[Data entries]
# # #
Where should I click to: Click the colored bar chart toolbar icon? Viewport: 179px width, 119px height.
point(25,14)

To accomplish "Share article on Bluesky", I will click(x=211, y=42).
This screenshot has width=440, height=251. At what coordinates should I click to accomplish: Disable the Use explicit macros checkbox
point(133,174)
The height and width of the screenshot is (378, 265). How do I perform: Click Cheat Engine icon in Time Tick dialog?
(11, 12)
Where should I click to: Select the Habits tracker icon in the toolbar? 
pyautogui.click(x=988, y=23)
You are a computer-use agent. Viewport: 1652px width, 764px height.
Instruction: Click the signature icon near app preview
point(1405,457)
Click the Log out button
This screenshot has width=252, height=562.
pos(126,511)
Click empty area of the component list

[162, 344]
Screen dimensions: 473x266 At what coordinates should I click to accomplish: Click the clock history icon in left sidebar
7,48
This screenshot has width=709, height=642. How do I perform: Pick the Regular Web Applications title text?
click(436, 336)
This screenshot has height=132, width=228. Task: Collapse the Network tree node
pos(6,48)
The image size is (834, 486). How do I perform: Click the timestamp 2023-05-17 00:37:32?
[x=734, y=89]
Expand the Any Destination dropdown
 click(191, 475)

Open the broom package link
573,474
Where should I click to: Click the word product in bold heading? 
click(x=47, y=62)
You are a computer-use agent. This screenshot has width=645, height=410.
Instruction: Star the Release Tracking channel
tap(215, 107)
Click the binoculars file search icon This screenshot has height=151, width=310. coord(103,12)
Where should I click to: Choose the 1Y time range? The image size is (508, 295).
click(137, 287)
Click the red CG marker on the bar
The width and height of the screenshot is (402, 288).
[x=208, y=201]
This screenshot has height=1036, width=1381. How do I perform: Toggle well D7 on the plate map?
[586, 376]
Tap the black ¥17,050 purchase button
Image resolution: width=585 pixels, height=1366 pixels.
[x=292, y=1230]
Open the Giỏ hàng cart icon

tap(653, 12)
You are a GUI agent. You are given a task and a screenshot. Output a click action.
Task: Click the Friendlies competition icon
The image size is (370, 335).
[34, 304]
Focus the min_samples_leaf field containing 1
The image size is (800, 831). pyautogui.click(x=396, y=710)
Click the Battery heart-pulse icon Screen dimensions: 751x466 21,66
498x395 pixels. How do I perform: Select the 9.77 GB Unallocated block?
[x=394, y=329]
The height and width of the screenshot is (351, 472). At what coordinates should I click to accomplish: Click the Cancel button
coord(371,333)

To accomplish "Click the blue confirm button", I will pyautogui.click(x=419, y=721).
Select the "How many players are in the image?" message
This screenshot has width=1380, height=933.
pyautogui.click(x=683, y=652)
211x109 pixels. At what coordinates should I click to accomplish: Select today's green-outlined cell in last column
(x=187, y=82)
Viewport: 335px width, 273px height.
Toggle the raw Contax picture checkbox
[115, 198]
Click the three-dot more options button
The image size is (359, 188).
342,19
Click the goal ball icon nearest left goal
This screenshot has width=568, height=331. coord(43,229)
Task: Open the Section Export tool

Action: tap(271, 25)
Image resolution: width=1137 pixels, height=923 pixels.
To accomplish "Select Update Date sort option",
# # #
Write out every line of the records exactly.

== Exercise solution ==
Where should I click to: Click the colored bar chart toolbar icon? Viewport: 179px width, 119px height.
point(25,14)

To accomplish "Share article on Bluesky", I will click(x=211, y=42).
This screenshot has width=440, height=251. At what coordinates should I click to accomplish: Disable the Use explicit macros checkbox
point(133,174)
The height and width of the screenshot is (378, 265). How do I perform: Click Cheat Engine icon in Time Tick dialog?
(11, 12)
Where should I click to: Select the Habits tracker icon in the toolbar? 
pyautogui.click(x=988, y=23)
You are a computer-use agent. Viewport: 1652px width, 764px height.
Instruction: Click the signature icon near app preview
point(1405,457)
Click the Log out button
This screenshot has width=252, height=562.
pos(126,511)
Click empty area of the component list

[162, 344]
Screen dimensions: 473x266 At what coordinates should I click to accomplish: Click the clock history icon in left sidebar
7,48
This screenshot has width=709, height=642. How do I perform: Pick the Regular Web Applications title text?
click(436, 336)
This screenshot has height=132, width=228. Task: Collapse the Network tree node
pos(6,48)
The image size is (834, 486). How do I perform: Click the timestamp 2023-05-17 00:37:32?
[x=734, y=89]
Expand the Any Destination dropdown
 click(191, 475)

Open the broom package link
573,474
Where should I click to: Click the word product in bold heading? 
click(x=47, y=62)
You are a computer-use agent. This screenshot has width=645, height=410.
Instruction: Star the Release Tracking channel
tap(215, 107)
Click the binoculars file search icon This screenshot has height=151, width=310. coord(103,12)
Where should I click to: Choose the 1Y time range? The image size is (508, 295).
click(137, 287)
Click the red CG marker on the bar
The width and height of the screenshot is (402, 288).
[x=208, y=201]
This screenshot has height=1036, width=1381. How do I perform: Toggle well D7 on the plate map?
[586, 376]
Tap the black ¥17,050 purchase button
Image resolution: width=585 pixels, height=1366 pixels.
[x=292, y=1230]
Open the Giỏ hàng cart icon

tap(653, 12)
You are a GUI agent. You are given a task and a screenshot. Output a click action.
Task: Click the Friendlies competition icon
The image size is (370, 335).
[34, 304]
Focus the min_samples_leaf field containing 1
The image size is (800, 831). pyautogui.click(x=396, y=710)
Click the Battery heart-pulse icon Screen dimensions: 751x466 21,66
498x395 pixels. How do I perform: Select the 9.77 GB Unallocated block?
[x=394, y=329]
The height and width of the screenshot is (351, 472). At what coordinates should I click to accomplish: Click the Cancel button
coord(371,333)

To accomplish "Click the blue confirm button", I will pyautogui.click(x=419, y=721).
Select the "How many players are in the image?" message
This screenshot has width=1380, height=933.
pyautogui.click(x=683, y=652)
211x109 pixels. At what coordinates should I click to accomplish: Select today's green-outlined cell in last column
(x=187, y=82)
Viewport: 335px width, 273px height.
Toggle the raw Contax picture checkbox
[115, 198]
Click the three-dot more options button
The image size is (359, 188).
342,19
Click the goal ball icon nearest left goal
This screenshot has width=568, height=331. coord(43,229)
Task: Open the Section Export tool

Action: tap(271, 25)
Image resolution: width=1137 pixels, height=923 pixels.
To accomplish "Select Update Date sort option",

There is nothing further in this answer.